Dal suo racconto si venne a sapere delle circostanze della perdita[7][2]. Giunto nel golfo di Trieste, lo Jalea si era posato sul fondale a mezzogiorno del 17 e l'equipaggio aveva consumato la colazione; all'una del pomeriggio il sommergibile era ripartito diretto a nordest, al centro del golfo[7][2]. Alle 14.30 l'unità, mentre stava accostando per assumere rotta inversa, urtò una mina a prua ed iniziò ad allagarsi, posandosi su un fondale di 14 metri circa 3 miglia a est/sudest di Mula di Muggia[8][3][7][2].

Vietri sollecitò il comandante Giovannini ad abbandonare il sommergibile, ma questi decise di perire con esso[2]. Dei 20 uomini dell'equipaggio (due ufficiali, 5 sottufficiali e 13 fra sottocapi e marinai[9]) solo Vietri, il comandante in seconda tenente di vascello Guido Cavalieri, il capo di seconda classe Ciro Armellino, il sottocapo torpediniere Tullio di Biagio, il torpediniere elettricista Giuseppe Motolese ed il marinaio Alfredo Giacometti riuscirono a fuoriuscire dal relitto affondato tramite il portello prodiero[8][7].

I sei superstiti cercarono poi di raggiungere a nuoto la costa di Grado, più vicino territorio in mano italiana, per evitare la cattura, ma Cavalieri, Armellino, Di Biagio, Motolese e Giacometti morirono nel tentativo; solo Vietri sopravvisse e fu tratto in salvo da un motoscafo, dopo aver passato in acqua 14 ore[8][2][3][7].

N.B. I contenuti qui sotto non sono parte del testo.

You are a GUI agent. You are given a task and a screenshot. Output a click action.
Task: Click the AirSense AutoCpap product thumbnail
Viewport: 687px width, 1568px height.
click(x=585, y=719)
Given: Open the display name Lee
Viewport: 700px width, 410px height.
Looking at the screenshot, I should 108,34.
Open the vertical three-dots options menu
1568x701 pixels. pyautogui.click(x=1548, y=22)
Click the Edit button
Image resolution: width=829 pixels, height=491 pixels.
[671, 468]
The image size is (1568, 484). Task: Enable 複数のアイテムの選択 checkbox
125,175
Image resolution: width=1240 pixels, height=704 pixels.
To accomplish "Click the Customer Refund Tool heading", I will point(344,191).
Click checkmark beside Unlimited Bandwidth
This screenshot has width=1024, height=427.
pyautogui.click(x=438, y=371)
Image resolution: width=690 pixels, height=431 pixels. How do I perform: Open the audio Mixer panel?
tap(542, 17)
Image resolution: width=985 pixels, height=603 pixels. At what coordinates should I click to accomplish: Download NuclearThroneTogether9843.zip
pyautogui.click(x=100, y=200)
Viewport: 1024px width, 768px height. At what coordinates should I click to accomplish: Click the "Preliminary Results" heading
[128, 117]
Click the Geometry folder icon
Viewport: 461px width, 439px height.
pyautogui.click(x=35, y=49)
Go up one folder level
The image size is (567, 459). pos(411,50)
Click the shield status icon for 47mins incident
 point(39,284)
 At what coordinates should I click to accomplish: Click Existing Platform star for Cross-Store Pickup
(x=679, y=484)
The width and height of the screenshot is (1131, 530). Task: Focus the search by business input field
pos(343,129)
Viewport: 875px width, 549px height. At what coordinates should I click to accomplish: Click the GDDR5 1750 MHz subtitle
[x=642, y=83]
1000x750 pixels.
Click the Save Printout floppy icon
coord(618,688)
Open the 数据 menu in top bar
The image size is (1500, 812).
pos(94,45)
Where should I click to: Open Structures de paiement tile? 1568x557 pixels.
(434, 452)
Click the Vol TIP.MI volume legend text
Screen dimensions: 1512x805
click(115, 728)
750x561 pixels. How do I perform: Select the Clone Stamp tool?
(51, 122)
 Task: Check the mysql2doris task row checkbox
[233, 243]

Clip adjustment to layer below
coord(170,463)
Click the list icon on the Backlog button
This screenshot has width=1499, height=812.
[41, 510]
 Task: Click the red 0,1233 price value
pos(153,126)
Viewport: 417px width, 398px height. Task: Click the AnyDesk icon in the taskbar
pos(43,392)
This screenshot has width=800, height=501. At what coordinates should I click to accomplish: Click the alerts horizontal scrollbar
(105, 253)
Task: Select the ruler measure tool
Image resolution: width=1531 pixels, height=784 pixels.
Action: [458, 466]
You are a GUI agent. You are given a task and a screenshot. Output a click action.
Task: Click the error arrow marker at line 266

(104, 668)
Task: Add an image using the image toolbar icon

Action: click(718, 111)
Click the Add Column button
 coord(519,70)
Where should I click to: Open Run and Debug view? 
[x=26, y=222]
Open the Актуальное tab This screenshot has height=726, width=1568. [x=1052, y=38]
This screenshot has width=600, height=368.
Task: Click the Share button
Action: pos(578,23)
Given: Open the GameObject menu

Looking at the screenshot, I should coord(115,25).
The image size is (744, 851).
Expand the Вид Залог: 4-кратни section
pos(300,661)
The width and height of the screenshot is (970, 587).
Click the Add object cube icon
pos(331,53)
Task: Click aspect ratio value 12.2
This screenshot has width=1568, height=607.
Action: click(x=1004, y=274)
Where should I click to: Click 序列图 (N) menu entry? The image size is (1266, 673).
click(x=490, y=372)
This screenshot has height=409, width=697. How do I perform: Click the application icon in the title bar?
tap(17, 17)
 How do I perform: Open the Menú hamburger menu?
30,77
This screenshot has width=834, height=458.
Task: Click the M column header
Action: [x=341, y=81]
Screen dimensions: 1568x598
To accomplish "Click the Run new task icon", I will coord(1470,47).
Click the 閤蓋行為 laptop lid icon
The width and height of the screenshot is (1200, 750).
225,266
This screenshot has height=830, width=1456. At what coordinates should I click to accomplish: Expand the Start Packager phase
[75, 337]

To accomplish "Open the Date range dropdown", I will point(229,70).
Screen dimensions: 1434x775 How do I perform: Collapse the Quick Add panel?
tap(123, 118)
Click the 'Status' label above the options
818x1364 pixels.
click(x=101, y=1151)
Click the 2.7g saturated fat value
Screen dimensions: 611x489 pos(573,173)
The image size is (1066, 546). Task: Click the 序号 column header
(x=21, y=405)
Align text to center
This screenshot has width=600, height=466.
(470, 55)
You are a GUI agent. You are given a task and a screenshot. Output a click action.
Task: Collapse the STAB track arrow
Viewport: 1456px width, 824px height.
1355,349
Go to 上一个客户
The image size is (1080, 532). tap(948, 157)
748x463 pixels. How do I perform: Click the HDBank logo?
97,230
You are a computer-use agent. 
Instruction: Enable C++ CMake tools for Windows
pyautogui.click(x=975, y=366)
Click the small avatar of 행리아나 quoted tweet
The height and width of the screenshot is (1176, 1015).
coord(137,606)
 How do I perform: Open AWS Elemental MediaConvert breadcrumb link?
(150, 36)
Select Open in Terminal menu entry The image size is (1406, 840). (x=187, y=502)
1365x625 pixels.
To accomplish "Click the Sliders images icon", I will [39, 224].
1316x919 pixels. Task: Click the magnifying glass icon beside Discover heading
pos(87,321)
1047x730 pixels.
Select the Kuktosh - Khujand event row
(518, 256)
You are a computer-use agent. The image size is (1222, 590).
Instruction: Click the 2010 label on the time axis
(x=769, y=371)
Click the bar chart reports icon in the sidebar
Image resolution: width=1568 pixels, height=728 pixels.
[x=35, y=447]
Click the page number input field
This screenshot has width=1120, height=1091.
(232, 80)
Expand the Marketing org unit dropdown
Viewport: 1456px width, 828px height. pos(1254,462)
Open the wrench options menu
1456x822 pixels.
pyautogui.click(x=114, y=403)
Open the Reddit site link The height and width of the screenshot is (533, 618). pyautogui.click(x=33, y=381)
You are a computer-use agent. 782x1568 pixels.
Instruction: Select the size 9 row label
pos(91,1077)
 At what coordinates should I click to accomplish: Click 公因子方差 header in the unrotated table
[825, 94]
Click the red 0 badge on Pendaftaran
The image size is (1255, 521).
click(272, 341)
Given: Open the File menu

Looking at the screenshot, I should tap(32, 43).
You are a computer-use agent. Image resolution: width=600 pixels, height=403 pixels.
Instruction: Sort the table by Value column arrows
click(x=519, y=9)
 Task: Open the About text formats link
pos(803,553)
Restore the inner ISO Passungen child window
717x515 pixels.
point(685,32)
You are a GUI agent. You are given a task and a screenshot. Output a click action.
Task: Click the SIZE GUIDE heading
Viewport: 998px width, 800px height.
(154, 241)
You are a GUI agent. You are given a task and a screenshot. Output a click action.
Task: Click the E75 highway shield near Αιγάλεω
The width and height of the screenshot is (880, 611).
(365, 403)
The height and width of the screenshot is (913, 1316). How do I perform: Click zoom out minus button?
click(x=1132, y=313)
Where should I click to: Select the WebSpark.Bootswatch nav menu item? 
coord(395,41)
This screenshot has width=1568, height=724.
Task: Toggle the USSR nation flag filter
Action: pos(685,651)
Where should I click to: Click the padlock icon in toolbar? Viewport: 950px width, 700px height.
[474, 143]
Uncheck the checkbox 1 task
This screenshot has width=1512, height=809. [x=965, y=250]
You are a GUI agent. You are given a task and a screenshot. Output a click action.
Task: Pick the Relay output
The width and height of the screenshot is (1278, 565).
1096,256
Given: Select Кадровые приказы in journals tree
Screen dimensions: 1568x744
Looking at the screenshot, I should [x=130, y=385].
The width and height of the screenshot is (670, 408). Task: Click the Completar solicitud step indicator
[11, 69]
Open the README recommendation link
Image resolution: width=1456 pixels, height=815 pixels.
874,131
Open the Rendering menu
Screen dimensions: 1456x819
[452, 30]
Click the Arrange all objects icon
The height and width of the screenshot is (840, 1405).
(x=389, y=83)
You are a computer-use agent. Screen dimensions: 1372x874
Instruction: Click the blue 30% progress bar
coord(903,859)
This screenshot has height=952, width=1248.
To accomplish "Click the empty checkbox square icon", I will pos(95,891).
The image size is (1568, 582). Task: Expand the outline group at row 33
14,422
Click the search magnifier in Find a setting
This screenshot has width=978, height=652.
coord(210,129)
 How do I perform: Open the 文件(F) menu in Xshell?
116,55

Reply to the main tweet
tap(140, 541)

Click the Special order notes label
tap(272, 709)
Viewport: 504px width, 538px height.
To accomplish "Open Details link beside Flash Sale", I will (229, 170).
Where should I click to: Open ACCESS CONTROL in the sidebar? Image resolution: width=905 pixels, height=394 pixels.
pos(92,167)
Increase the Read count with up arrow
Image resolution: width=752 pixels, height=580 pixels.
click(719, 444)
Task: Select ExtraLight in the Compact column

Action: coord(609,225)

Il relitto dello Jalea (individuato già dieci giorni dopo l'affondamento da un idrovolante pilotato dal tenente di vascello Giuseppe Miraglia fu recuperato da pontoni nel maggio 1954, portato nei cantieri di Monfalcone ed ivi demolito; i resti di 11 dei membri dell'equipaggio furono tumulati nel Sacrario di Redipuglia[10].

Note[modifica | modifica wikitesto]

Bibliografia[modifica | modifica wikitesto]

  • Franco Favre, La Marina nella Grande Guerra. Le operazioni aeree, navali, subacquee e terrestri in Adriatico, Gaspari Editore, 2008, ISBN 978-88-7541-135-0.